Would you reproduce all of the entries below, character for character?

[[ PROVIDED DATA open ]]

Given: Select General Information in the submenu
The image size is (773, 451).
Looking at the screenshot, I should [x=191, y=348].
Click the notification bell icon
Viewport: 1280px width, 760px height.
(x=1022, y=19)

[[ PROVIDED DATA closed ]]

→ **ANSWER TO THE PROBLEM**
Given: Select General Information in the submenu
The image size is (773, 451).
Looking at the screenshot, I should [x=191, y=348].
Click the notification bell icon
Viewport: 1280px width, 760px height.
(x=1022, y=19)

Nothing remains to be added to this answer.